Last week the Muslim Student Union at Saddleback College received an e-mail threatening its members. Carmenmara Hernandez-Bravo, the group’s adviser, notified campus police.
“Get the hell out of our country and school’s [sic],” said the e-mail. “As we know, you are our enemy and we are at war with Islam and Muslims!”
The e-mail explained that the sender would come with Homeland Security leaders to scan license plates and run identity checks. The senders also stated how they were hopeful that some of the members’ student visas would be illegal.
The MSU had planned to host an event featuring guest speaker DJ Halal, at the time the e-mail was received.
Hernandez-Bravo searched through last year’s last meeting sign-in sheet for any potential hate-mail senders. She said they have names of who may have sent the e-mail.
At this time, the sender has not been identified.
“It’s an open investigation,” campus Police Chief Harry Parmer said. “There’s one investigator assigned, [the situation] is currently being looked at.”
Parmer said there was a response e-mail sent by a member of the MSU in which “language was included” that could give rise to a “potential for conflict.”
However, Parmer doesn’t believe conflict will arise, but the campus police will make sure they have the ability to keep peace on campus.
“No previous hate crimes have occurred as long as I’ve been here,” said Parmer. “And that’s 19 years.”
Parmer said there would be no consequences for the hate-mail sender because even though the message was threatening, it’s still free speech.
The First Amendment of the U.S. Constitution protects free speech.
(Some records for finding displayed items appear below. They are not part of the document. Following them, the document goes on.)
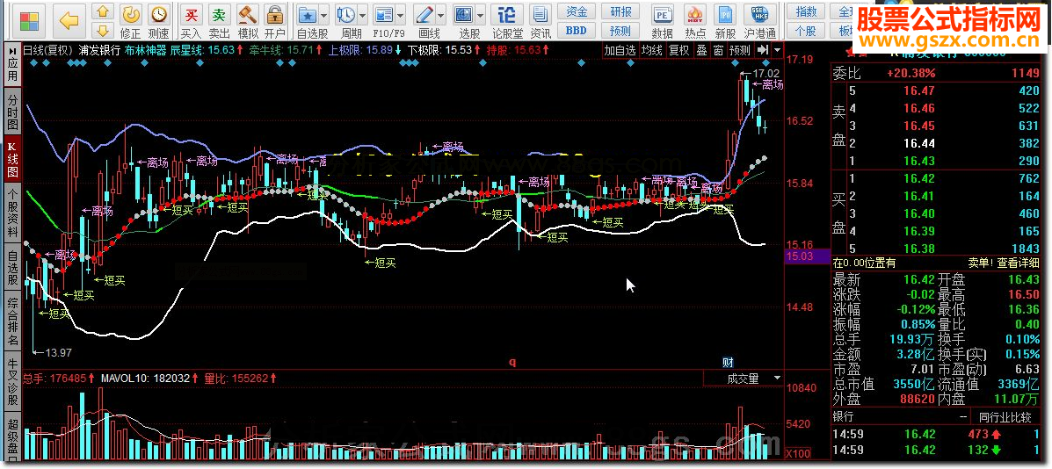The image size is (1052, 469).
Task: Switch to the 分时图 sidebar tab
Action: pyautogui.click(x=12, y=112)
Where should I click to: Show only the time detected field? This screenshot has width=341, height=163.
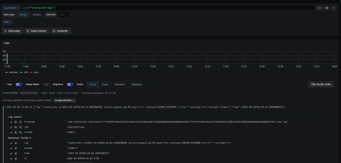[x=15, y=153]
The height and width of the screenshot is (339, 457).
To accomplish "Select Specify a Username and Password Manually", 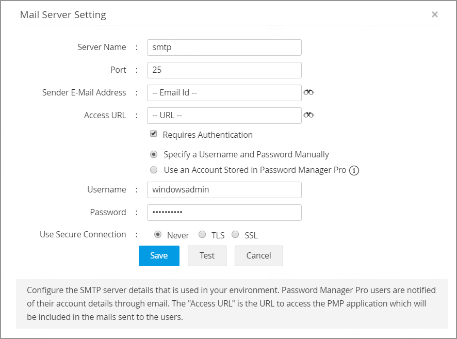I will click(x=154, y=154).
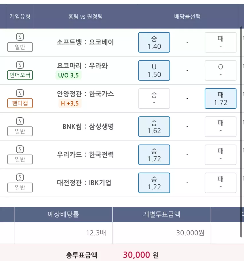
Task: Toggle the 패 1.72 odds for 한국가스
Action: click(220, 99)
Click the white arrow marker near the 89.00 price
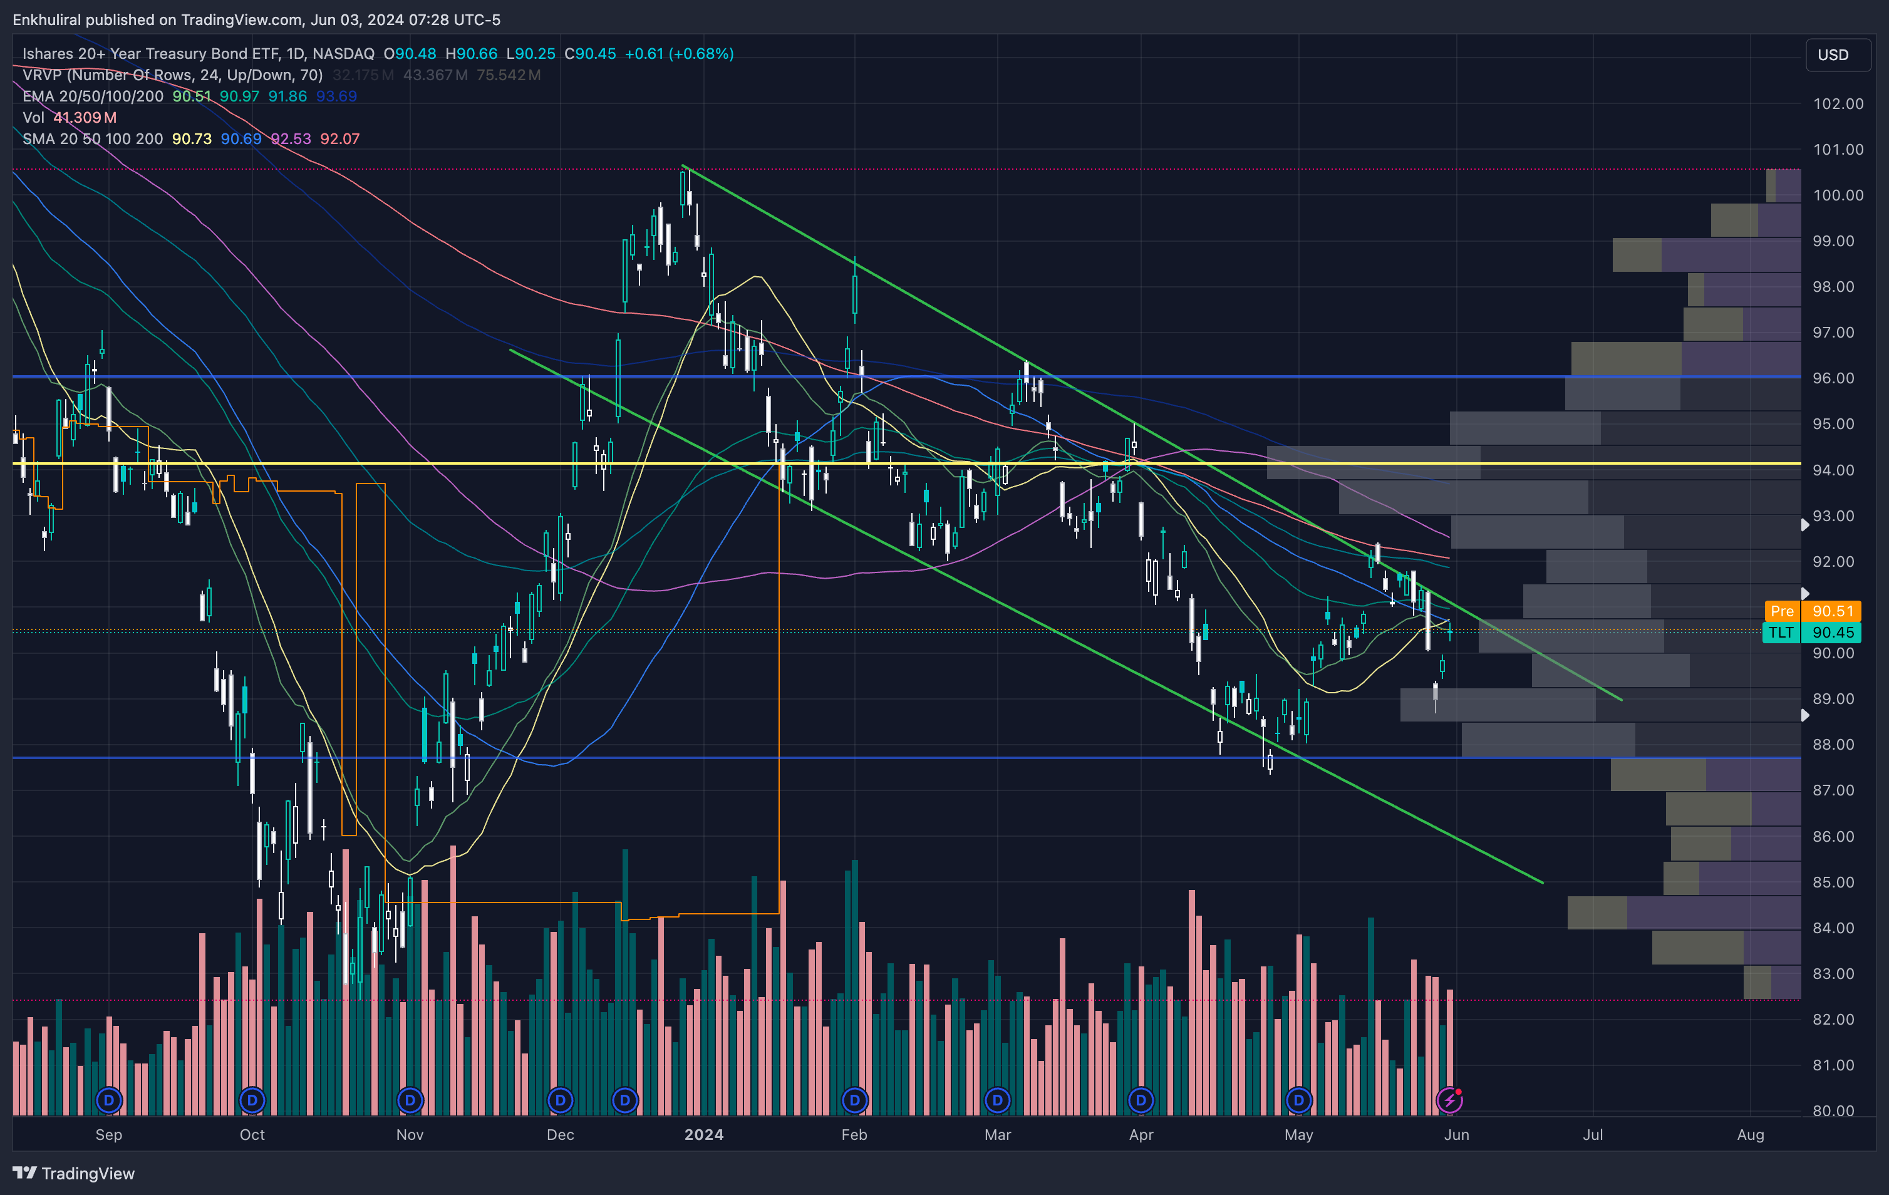The width and height of the screenshot is (1889, 1195). (1804, 715)

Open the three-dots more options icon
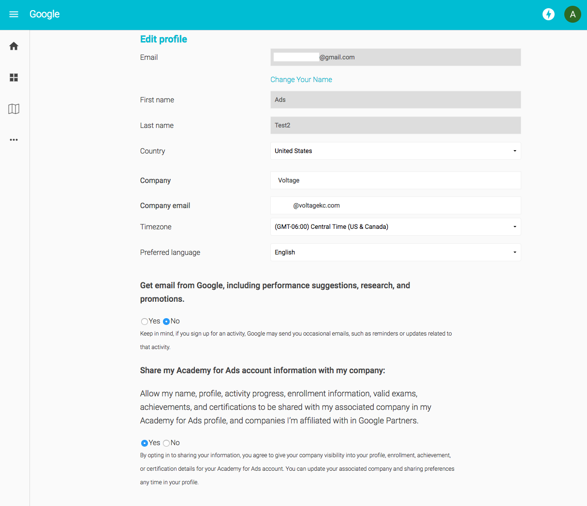14,140
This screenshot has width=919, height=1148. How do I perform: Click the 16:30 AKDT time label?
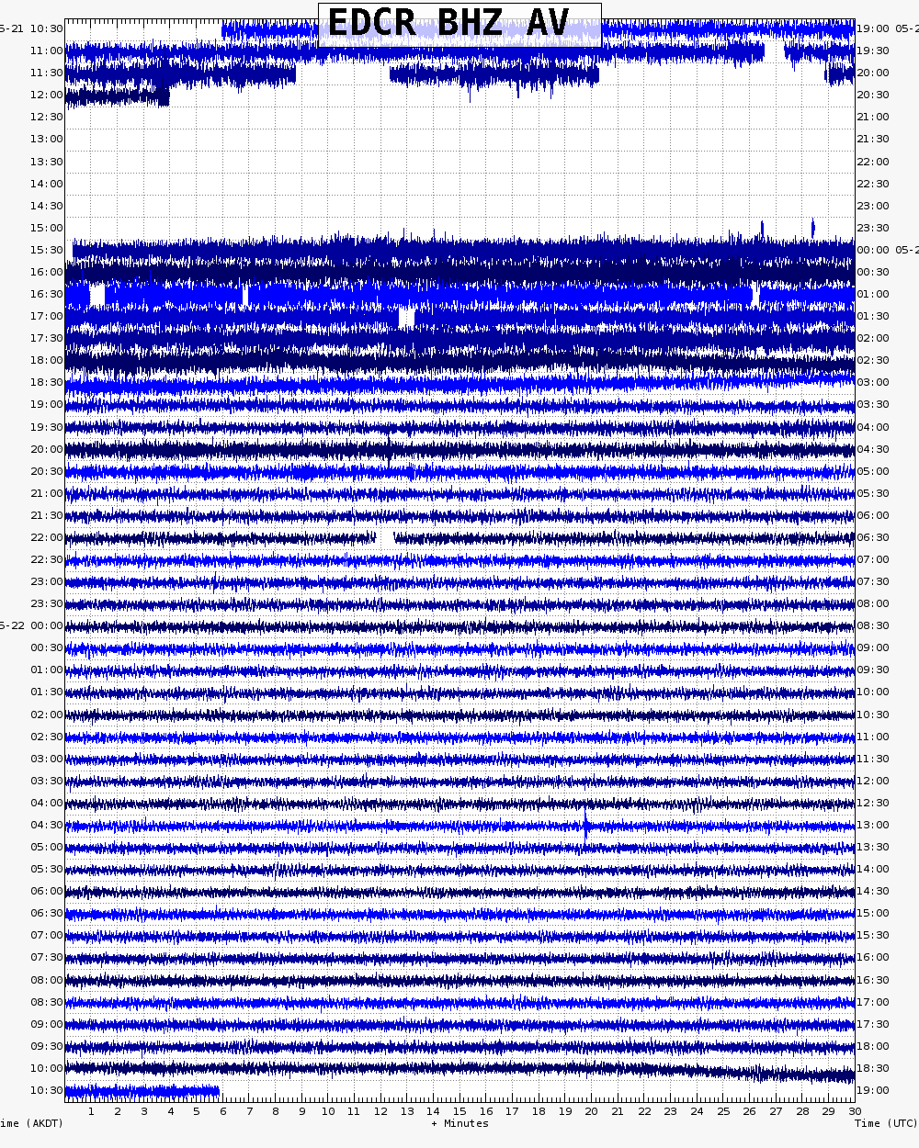click(x=46, y=295)
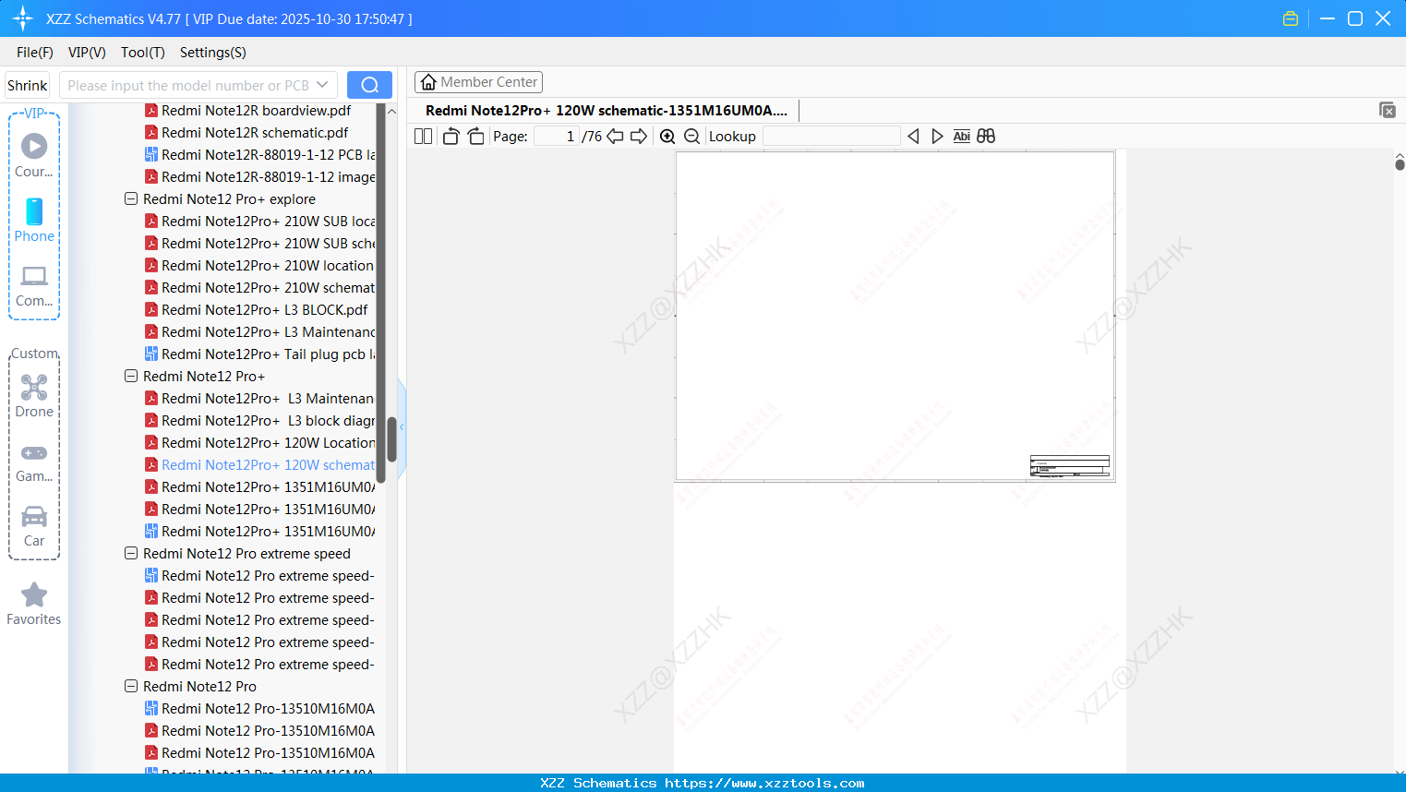
Task: Open the binoculars search icon
Action: [985, 136]
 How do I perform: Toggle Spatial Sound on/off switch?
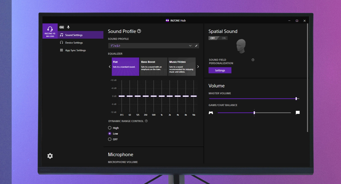218,38
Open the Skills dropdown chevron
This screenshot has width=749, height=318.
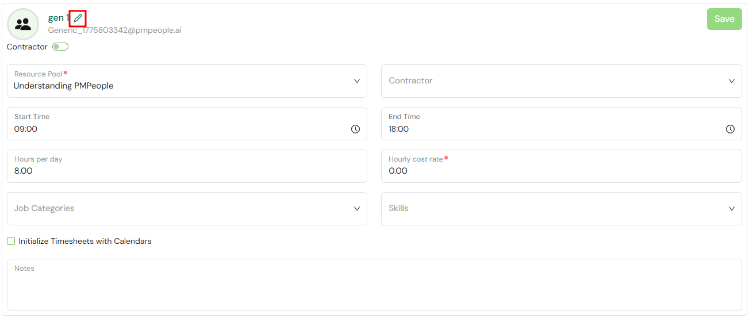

In a 1942 precendent-setting case, Chaplinsky v. New Hampshire, the U.S. Supreme Court determined that insulting or “fighting words” must “by their very utterance, inflict injury or tend to incite an immediate breach of the peace.”
This particular case does not have enough information to gage as particularly dangerous, Parmer said. “There’s a lot of third party information.”
The event itself was postponed, though not because of the hate-mail, but that the Muslim Student Union is not yet a club on campus. The event will be relocated to off-campus, Parmer said.
“[The Muslim Student Union] wanted to talk about keeping Islamic identity on campus,” said Hernandez-Bravo.
The Diversity Student Council hopes to attend the future event to show their support of the MSU. “It’s a minority stepping out and saying these things,” said Erin Long, InterClub Council adviser. “But it would be cool if we could come to show our support.”